§ Task instructions
Transcribed word for word, the lines below from the one with "Viewport: 1280px width, 565px" through the last line of the records form the answer; no picture is to be included.

(Dataset entries)
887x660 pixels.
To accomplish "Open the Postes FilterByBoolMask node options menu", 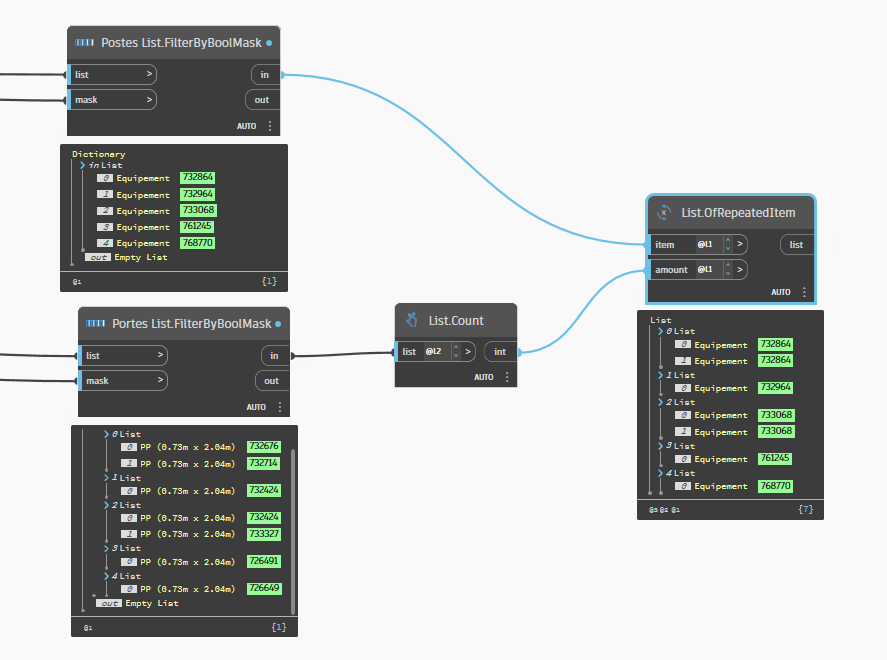I will (x=269, y=127).
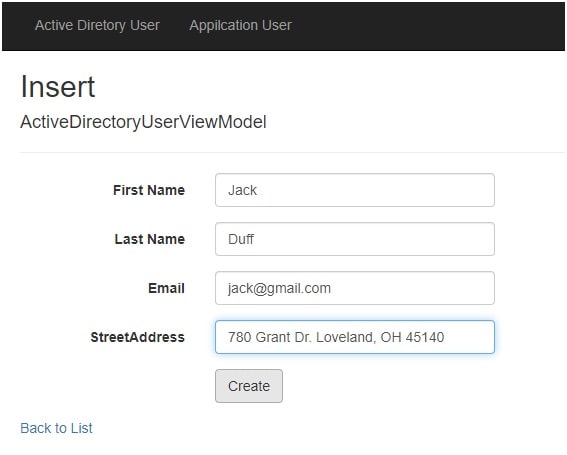Screen dimensions: 567x455
Task: Click the word Duff in Last Name
Action: (x=241, y=239)
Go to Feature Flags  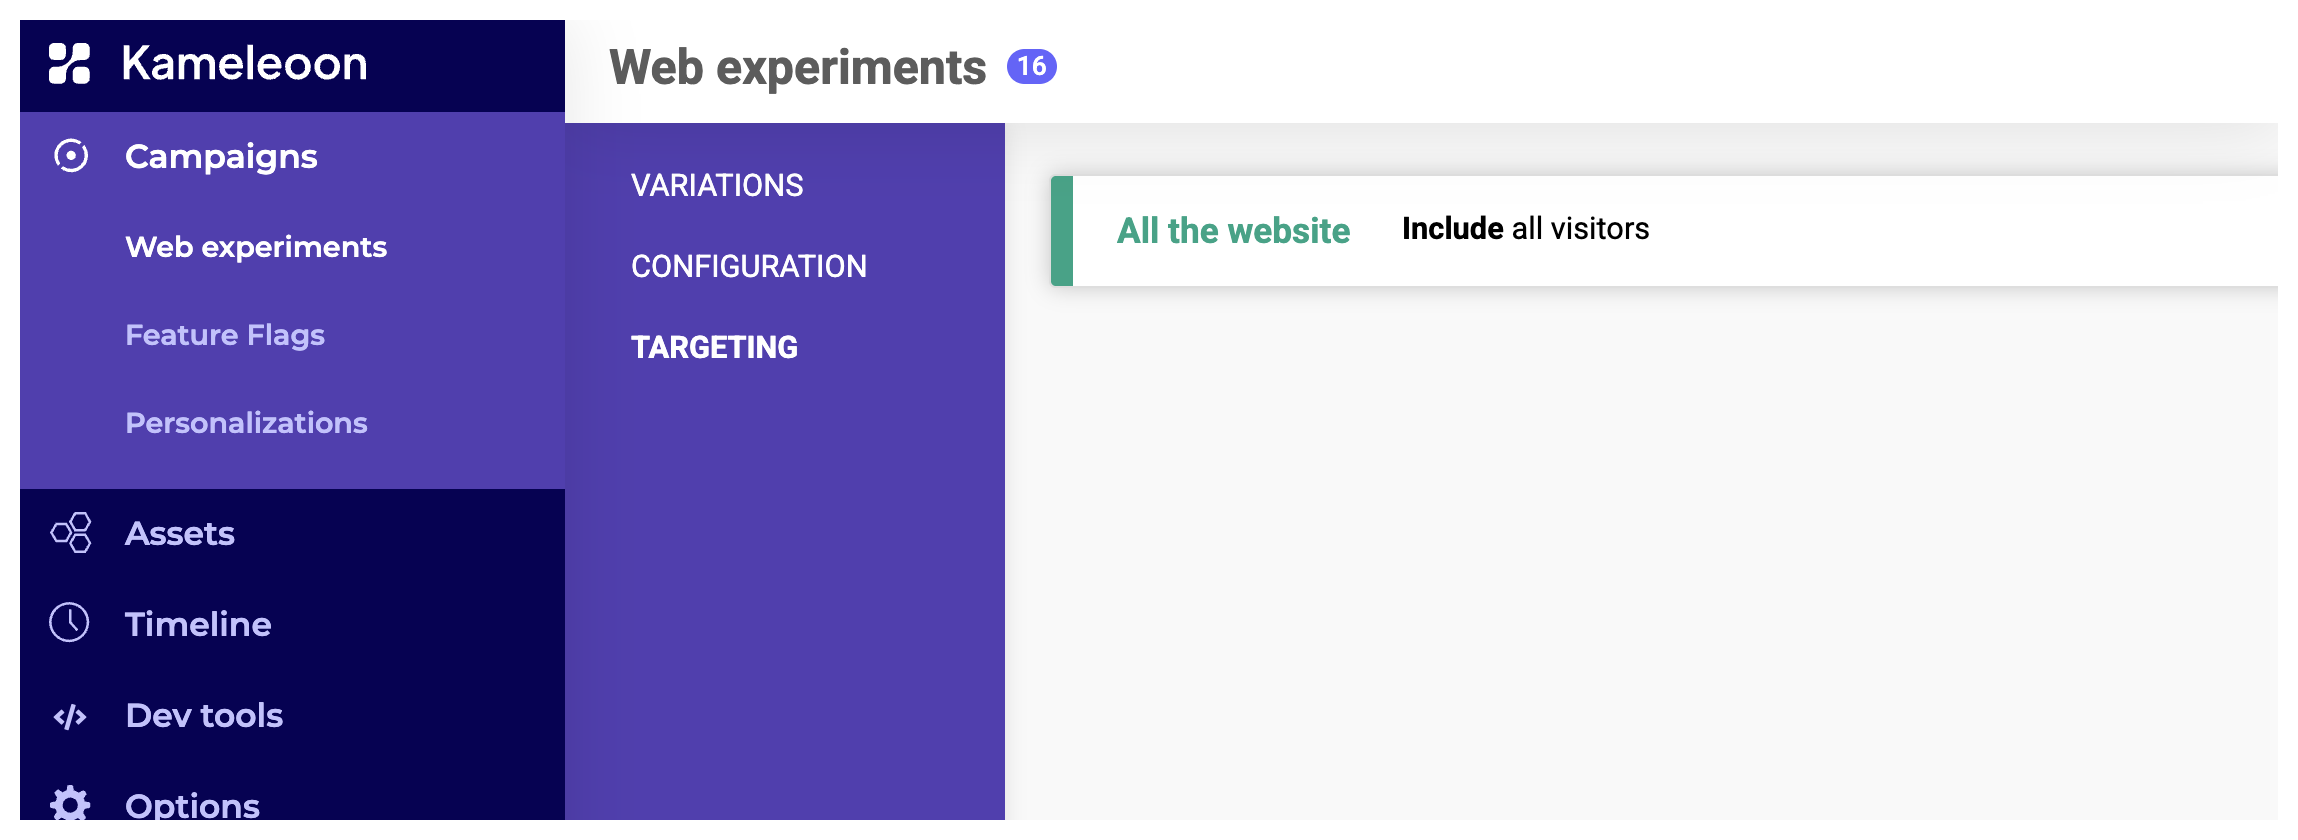point(225,335)
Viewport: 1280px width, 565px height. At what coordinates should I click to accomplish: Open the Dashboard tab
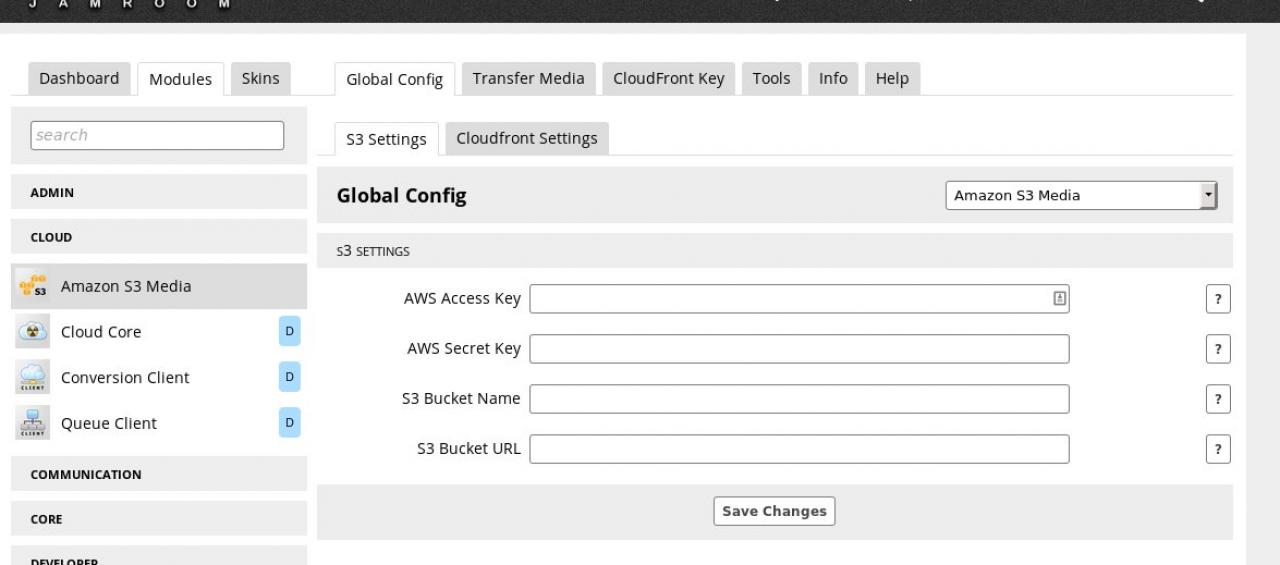click(79, 79)
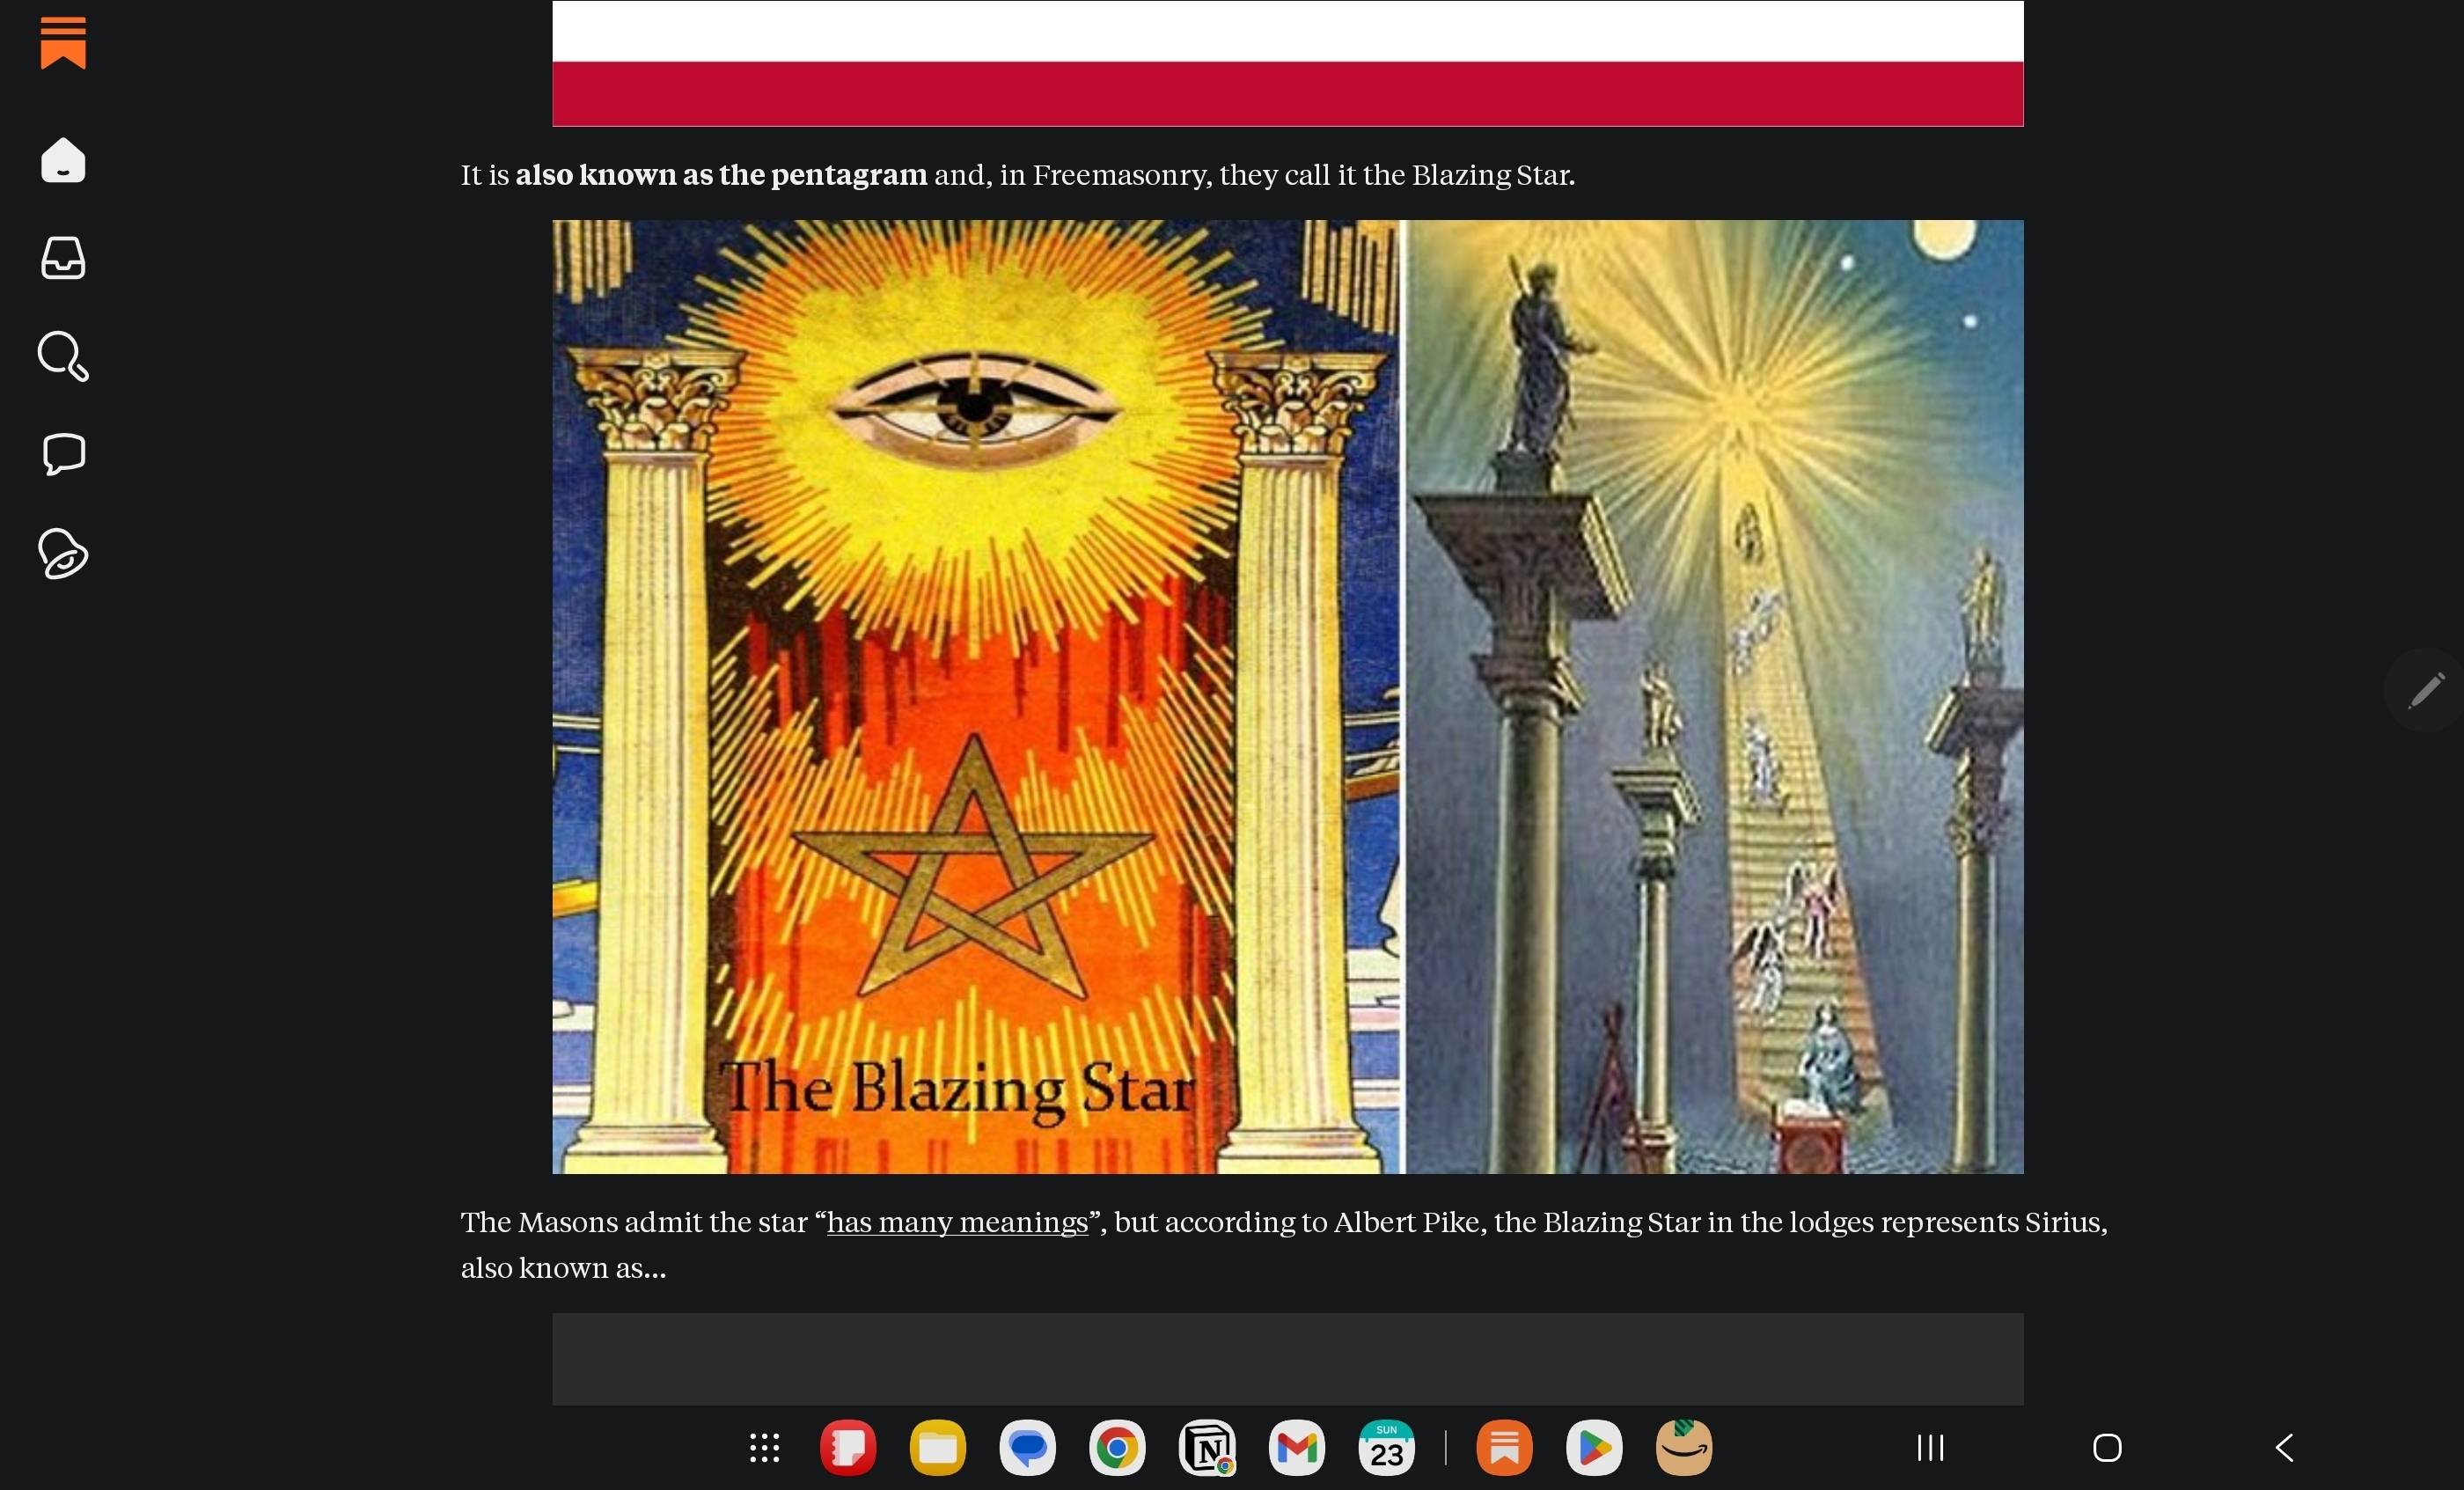The width and height of the screenshot is (2464, 1490).
Task: Open the Search magnifier icon
Action: click(x=63, y=357)
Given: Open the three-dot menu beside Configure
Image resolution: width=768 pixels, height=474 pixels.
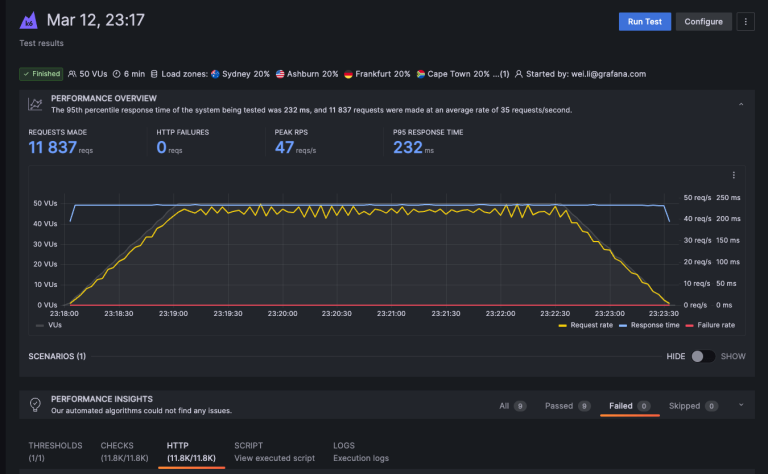Looking at the screenshot, I should click(746, 21).
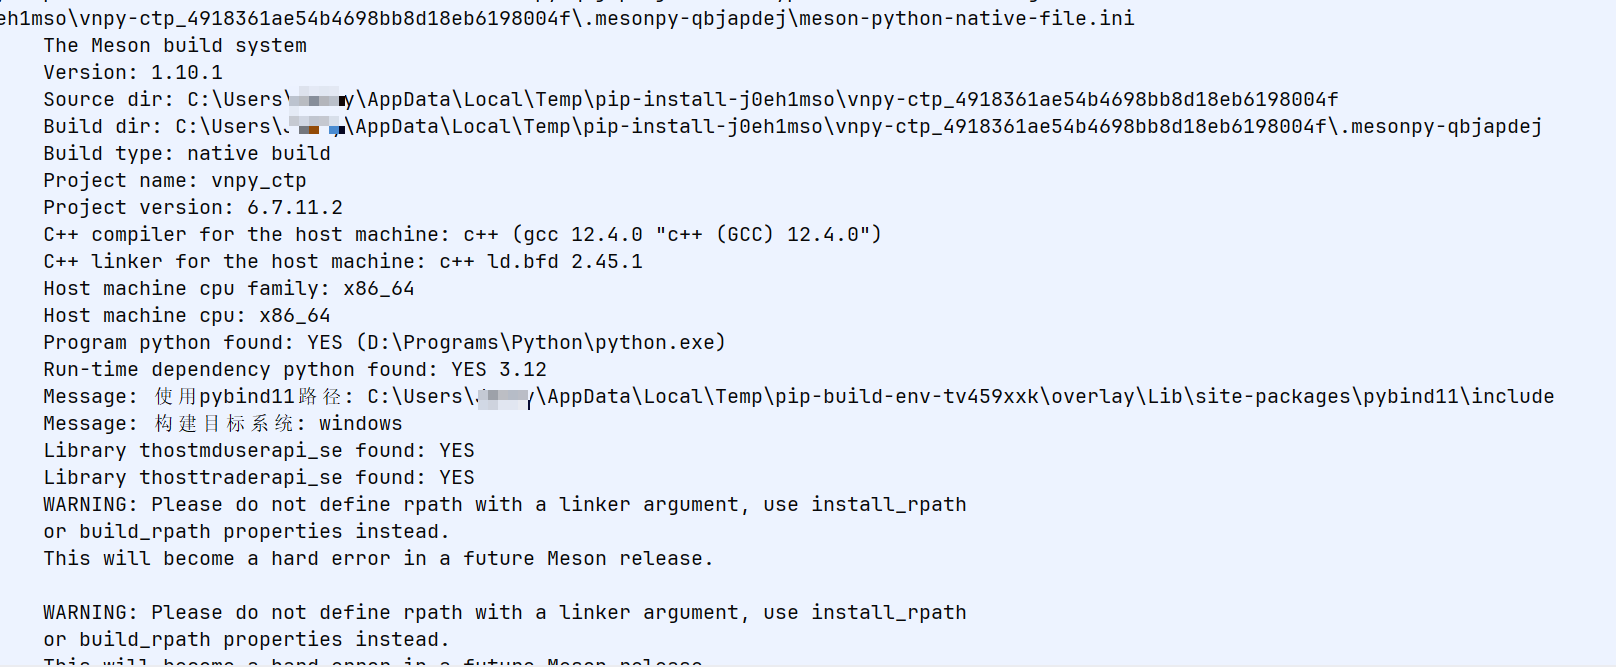Click the "Host machine cpu: x86_64" line

pos(187,316)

§ Final answer
Viewport: 1280px width, 565px height. At what coordinates should I click to accomplish: Open the Dashboard tab
click(79, 79)
The width and height of the screenshot is (2464, 1490).
Task: Open the Search magnifier icon
Action: click(x=63, y=357)
Given: Open the three-dot menu beside Configure
Image resolution: width=768 pixels, height=474 pixels.
Looking at the screenshot, I should click(746, 21).
Click the "Host machine cpu: x86_64" line

pos(187,316)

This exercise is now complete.